* TASK PROMPT: Please write out the stretch of items from the line that contains "Viewport: 895px width, 483px" through the line that contains "I will pos(155,69).", repeating each line exactly.
## START MATERIAL SUPPLIED
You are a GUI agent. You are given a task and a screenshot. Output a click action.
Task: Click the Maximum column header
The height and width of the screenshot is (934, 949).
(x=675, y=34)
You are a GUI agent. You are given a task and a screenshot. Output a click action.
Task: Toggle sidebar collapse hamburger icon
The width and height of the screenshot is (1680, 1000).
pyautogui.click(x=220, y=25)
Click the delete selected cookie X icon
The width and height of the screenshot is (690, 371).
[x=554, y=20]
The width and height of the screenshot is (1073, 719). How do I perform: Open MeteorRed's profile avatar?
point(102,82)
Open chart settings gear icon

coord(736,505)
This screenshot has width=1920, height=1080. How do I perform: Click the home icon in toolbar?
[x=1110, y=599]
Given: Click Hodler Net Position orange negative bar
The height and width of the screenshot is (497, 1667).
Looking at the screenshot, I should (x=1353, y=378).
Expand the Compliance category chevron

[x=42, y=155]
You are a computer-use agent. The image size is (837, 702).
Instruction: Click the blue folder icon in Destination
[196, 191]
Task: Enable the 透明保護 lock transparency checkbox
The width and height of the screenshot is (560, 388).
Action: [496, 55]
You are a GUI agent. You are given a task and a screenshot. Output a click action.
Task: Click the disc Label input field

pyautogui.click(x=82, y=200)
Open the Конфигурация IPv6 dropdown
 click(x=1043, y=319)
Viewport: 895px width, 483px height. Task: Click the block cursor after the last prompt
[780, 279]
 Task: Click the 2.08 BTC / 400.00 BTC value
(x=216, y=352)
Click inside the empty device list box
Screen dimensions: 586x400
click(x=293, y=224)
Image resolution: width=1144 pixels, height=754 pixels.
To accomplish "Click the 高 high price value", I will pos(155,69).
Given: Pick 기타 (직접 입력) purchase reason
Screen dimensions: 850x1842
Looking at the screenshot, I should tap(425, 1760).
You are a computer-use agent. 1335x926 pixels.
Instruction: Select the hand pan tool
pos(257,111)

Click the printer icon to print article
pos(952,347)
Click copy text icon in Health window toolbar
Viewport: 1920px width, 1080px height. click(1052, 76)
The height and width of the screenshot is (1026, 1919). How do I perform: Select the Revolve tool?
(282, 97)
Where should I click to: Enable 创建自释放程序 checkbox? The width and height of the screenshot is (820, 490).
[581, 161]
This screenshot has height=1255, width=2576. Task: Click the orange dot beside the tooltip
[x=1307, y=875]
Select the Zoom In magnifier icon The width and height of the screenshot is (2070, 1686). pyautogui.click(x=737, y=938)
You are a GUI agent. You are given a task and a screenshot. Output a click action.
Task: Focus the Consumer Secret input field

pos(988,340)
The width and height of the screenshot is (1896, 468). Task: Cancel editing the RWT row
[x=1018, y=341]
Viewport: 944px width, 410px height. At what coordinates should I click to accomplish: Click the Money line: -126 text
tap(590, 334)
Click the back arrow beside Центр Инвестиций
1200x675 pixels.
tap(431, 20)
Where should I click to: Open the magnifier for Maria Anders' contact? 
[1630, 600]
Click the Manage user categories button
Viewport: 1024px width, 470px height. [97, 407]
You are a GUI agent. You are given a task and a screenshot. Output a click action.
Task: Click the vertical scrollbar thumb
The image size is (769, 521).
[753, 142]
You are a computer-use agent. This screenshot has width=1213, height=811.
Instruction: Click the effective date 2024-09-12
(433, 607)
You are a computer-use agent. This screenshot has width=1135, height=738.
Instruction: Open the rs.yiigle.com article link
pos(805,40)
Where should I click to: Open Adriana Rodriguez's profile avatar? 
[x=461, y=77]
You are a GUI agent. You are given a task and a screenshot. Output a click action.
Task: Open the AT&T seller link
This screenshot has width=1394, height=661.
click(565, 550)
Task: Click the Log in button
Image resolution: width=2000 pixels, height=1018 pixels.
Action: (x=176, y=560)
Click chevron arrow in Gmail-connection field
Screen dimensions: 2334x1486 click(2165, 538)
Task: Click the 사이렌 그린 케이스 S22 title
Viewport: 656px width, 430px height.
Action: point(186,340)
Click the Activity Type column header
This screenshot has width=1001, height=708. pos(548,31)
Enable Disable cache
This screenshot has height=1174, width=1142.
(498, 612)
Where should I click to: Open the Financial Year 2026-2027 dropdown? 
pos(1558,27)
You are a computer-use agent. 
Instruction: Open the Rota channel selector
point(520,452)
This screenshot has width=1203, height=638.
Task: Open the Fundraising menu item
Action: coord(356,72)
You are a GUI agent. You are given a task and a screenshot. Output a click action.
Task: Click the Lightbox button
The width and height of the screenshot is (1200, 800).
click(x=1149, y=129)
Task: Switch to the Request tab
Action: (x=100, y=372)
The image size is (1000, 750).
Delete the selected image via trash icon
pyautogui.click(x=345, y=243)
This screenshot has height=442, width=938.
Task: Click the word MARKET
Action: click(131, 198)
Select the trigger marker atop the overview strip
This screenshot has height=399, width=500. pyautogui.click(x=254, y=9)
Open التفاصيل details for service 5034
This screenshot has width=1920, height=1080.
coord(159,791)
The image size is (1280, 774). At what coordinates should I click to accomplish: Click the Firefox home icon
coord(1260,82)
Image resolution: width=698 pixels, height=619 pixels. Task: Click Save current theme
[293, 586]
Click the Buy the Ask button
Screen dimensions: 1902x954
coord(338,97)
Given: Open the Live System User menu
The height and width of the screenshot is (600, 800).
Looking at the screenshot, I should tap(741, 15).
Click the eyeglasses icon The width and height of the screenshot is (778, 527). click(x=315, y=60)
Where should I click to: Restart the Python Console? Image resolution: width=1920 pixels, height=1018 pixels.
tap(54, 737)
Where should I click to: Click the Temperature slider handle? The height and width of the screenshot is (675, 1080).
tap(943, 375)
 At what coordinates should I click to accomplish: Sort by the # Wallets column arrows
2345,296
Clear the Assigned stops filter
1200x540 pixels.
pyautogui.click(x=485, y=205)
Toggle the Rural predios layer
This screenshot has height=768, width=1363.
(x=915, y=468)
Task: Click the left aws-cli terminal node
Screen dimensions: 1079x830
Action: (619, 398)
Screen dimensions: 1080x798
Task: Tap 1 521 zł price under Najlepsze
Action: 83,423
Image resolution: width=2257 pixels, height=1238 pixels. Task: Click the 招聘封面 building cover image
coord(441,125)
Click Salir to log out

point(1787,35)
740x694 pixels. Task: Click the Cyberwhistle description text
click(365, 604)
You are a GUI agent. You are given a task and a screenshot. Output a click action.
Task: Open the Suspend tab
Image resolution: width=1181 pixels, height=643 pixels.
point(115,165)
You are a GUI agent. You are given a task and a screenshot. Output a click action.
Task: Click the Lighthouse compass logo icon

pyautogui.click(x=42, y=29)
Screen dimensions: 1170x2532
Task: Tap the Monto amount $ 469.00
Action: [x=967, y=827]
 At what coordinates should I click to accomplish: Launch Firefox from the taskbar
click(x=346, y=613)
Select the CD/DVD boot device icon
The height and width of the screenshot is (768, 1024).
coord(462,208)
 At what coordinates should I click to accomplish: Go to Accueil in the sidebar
## END MATERIAL SUPPLIED
* RESULT OF THE TASK:
Viewport: 895px width, 483px height. Task: Click the block cursor after the last prompt
[780, 279]
 Task: Click the 2.08 BTC / 400.00 BTC value
(x=216, y=352)
Click inside the empty device list box
Screen dimensions: 586x400
click(x=293, y=224)
Image resolution: width=1144 pixels, height=754 pixels.
To accomplish "Click the 高 high price value", I will pos(155,69).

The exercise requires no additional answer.